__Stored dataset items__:
= = = = = = =
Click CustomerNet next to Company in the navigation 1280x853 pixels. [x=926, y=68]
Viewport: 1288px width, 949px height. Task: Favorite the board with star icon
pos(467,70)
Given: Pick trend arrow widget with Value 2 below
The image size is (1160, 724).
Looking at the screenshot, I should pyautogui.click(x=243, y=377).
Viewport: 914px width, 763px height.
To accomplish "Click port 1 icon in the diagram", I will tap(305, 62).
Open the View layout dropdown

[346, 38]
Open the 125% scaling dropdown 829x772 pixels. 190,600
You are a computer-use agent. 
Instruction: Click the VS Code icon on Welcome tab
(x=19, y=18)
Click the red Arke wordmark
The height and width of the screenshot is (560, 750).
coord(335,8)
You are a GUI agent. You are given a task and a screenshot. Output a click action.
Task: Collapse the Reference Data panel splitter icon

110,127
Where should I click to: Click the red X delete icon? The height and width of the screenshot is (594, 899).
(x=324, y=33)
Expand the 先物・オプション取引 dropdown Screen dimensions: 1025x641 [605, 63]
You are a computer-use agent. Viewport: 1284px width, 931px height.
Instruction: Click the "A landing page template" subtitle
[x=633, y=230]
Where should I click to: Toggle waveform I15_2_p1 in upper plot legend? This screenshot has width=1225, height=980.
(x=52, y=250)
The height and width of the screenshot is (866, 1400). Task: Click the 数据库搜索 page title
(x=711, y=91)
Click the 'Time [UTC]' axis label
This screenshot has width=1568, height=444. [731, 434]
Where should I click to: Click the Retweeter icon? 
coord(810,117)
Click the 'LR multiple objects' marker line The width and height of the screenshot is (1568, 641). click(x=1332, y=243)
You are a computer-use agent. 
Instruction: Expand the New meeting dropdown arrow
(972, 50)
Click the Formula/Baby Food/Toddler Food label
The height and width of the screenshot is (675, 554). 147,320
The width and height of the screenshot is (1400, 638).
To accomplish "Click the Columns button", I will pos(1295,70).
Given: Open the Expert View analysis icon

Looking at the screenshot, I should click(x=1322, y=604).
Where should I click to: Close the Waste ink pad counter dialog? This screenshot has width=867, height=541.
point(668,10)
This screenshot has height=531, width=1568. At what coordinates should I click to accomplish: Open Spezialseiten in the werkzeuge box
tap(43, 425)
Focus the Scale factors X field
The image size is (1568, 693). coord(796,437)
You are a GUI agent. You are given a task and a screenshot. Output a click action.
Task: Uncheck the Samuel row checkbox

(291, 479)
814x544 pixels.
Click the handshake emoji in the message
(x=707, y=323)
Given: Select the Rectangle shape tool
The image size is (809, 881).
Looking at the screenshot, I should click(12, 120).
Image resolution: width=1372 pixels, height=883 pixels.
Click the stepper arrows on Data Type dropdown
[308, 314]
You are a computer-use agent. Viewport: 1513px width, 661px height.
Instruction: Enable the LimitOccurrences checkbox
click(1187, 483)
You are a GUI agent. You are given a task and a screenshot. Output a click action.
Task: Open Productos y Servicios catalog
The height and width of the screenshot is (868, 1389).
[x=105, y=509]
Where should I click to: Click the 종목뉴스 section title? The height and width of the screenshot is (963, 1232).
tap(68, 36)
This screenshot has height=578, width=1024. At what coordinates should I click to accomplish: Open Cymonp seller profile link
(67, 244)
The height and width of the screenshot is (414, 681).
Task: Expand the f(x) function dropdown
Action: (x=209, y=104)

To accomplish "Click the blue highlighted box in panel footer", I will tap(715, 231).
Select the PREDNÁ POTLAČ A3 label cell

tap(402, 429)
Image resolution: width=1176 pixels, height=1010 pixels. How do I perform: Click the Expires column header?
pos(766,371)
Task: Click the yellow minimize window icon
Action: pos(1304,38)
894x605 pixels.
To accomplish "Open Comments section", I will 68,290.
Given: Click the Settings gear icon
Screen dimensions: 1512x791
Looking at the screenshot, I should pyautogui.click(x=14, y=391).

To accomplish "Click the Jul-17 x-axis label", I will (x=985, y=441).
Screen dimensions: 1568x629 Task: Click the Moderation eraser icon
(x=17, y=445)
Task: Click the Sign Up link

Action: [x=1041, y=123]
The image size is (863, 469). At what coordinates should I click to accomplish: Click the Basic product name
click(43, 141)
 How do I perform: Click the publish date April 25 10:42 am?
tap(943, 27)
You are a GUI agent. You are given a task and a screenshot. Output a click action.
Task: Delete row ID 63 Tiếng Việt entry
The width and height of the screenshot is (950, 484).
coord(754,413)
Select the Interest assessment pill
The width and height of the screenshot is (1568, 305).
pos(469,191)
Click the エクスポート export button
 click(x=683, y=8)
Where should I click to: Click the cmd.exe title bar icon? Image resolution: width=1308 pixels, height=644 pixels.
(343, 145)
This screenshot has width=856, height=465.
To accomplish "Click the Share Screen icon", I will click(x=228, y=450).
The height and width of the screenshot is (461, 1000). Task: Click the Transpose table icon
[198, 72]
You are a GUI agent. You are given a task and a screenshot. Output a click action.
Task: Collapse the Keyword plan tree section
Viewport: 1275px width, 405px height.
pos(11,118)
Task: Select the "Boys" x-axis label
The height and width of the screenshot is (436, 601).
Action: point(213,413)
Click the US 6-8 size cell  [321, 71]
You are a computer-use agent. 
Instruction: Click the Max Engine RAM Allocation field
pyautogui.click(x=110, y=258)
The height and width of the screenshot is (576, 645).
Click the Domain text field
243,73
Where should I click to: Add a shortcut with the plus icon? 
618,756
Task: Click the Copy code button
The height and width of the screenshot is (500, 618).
= = = = = = =
Taking care to match every character, output all of the entries above.

Click CustomerNet next to Company in the navigation 1280x853 pixels. [x=926, y=68]
Viewport: 1288px width, 949px height. Task: Favorite the board with star icon
pos(467,70)
Given: Pick trend arrow widget with Value 2 below
The image size is (1160, 724).
Looking at the screenshot, I should pyautogui.click(x=243, y=377).
Viewport: 914px width, 763px height.
To accomplish "Click port 1 icon in the diagram", I will tap(305, 62).
Open the View layout dropdown

[346, 38]
Open the 125% scaling dropdown 829x772 pixels. 190,600
You are a computer-use agent. 
Instruction: Click the VS Code icon on Welcome tab
(x=19, y=18)
Click the red Arke wordmark
The height and width of the screenshot is (560, 750).
coord(335,8)
You are a GUI agent. You are given a task and a screenshot. Output a click action.
Task: Collapse the Reference Data panel splitter icon

110,127
Where should I click to: Click the red X delete icon? The height and width of the screenshot is (594, 899).
(x=324, y=33)
Expand the 先物・オプション取引 dropdown Screen dimensions: 1025x641 [605, 63]
You are a computer-use agent. Viewport: 1284px width, 931px height.
Instruction: Click the "A landing page template" subtitle
[x=633, y=230]
Where should I click to: Toggle waveform I15_2_p1 in upper plot legend? This screenshot has width=1225, height=980.
(x=52, y=250)
The height and width of the screenshot is (866, 1400). Task: Click the 数据库搜索 page title
(x=711, y=91)
Click the 'Time [UTC]' axis label
This screenshot has width=1568, height=444. [731, 434]
Where should I click to: Click the Retweeter icon? 
coord(810,117)
Click the 'LR multiple objects' marker line The width and height of the screenshot is (1568, 641). click(x=1332, y=243)
You are a computer-use agent. 
Instruction: Expand the New meeting dropdown arrow
(972, 50)
Click the Formula/Baby Food/Toddler Food label
The height and width of the screenshot is (675, 554). 147,320
The width and height of the screenshot is (1400, 638).
To accomplish "Click the Columns button", I will pos(1295,70).
Given: Open the Expert View analysis icon

Looking at the screenshot, I should click(x=1322, y=604).
Where should I click to: Close the Waste ink pad counter dialog? This screenshot has width=867, height=541.
point(668,10)
This screenshot has height=531, width=1568. At what coordinates should I click to accomplish: Open Spezialseiten in the werkzeuge box
tap(43, 425)
Focus the Scale factors X field
The image size is (1568, 693). coord(796,437)
You are a GUI agent. You are given a task and a screenshot. Output a click action.
Task: Uncheck the Samuel row checkbox

(291, 479)
814x544 pixels.
Click the handshake emoji in the message
(x=707, y=323)
Given: Select the Rectangle shape tool
The image size is (809, 881).
Looking at the screenshot, I should click(12, 120).
Image resolution: width=1372 pixels, height=883 pixels.
Click the stepper arrows on Data Type dropdown
[308, 314]
You are a computer-use agent. Viewport: 1513px width, 661px height.
Instruction: Enable the LimitOccurrences checkbox
click(1187, 483)
You are a GUI agent. You are given a task and a screenshot. Output a click action.
Task: Open Productos y Servicios catalog
The height and width of the screenshot is (868, 1389).
[x=105, y=509]
Where should I click to: Click the 종목뉴스 section title? The height and width of the screenshot is (963, 1232).
tap(68, 36)
This screenshot has height=578, width=1024. At what coordinates should I click to accomplish: Open Cymonp seller profile link
(67, 244)
The height and width of the screenshot is (414, 681).
Task: Expand the f(x) function dropdown
Action: (x=209, y=104)

To accomplish "Click the blue highlighted box in panel footer", I will tap(715, 231).
Select the PREDNÁ POTLAČ A3 label cell

tap(402, 429)
Image resolution: width=1176 pixels, height=1010 pixels. How do I perform: Click the Expires column header?
pos(766,371)
Task: Click the yellow minimize window icon
Action: pos(1304,38)
894x605 pixels.
To accomplish "Open Comments section", I will 68,290.
Given: Click the Settings gear icon
Screen dimensions: 1512x791
Looking at the screenshot, I should pyautogui.click(x=14, y=391).

To accomplish "Click the Jul-17 x-axis label", I will (x=985, y=441).
Screen dimensions: 1568x629 Task: Click the Moderation eraser icon
(x=17, y=445)
Task: Click the Sign Up link

Action: [x=1041, y=123]
The image size is (863, 469). At what coordinates should I click to accomplish: Click the Basic product name
click(43, 141)
 How do I perform: Click the publish date April 25 10:42 am?
tap(943, 27)
You are a GUI agent. You are given a task and a screenshot. Output a click action.
Task: Delete row ID 63 Tiếng Việt entry
The width and height of the screenshot is (950, 484).
coord(754,413)
Select the Interest assessment pill
The width and height of the screenshot is (1568, 305).
pos(469,191)
Click the エクスポート export button
 click(x=683, y=8)
Where should I click to: Click the cmd.exe title bar icon? Image resolution: width=1308 pixels, height=644 pixels.
(343, 145)
This screenshot has width=856, height=465.
To accomplish "Click the Share Screen icon", I will click(x=228, y=450).
The height and width of the screenshot is (461, 1000). Task: Click the Transpose table icon
[198, 72]
You are a GUI agent. You are given a task and a screenshot. Output a click action.
Task: Collapse the Keyword plan tree section
Viewport: 1275px width, 405px height.
pos(11,118)
Task: Select the "Boys" x-axis label
The height and width of the screenshot is (436, 601).
Action: point(213,413)
Click the US 6-8 size cell  [321, 71]
You are a computer-use agent. 
Instruction: Click the Max Engine RAM Allocation field
pyautogui.click(x=110, y=258)
The height and width of the screenshot is (576, 645).
Click the Domain text field
243,73
Where should I click to: Add a shortcut with the plus icon? 
618,756
Task: Click the Copy code button
The height and width of the screenshot is (500, 618).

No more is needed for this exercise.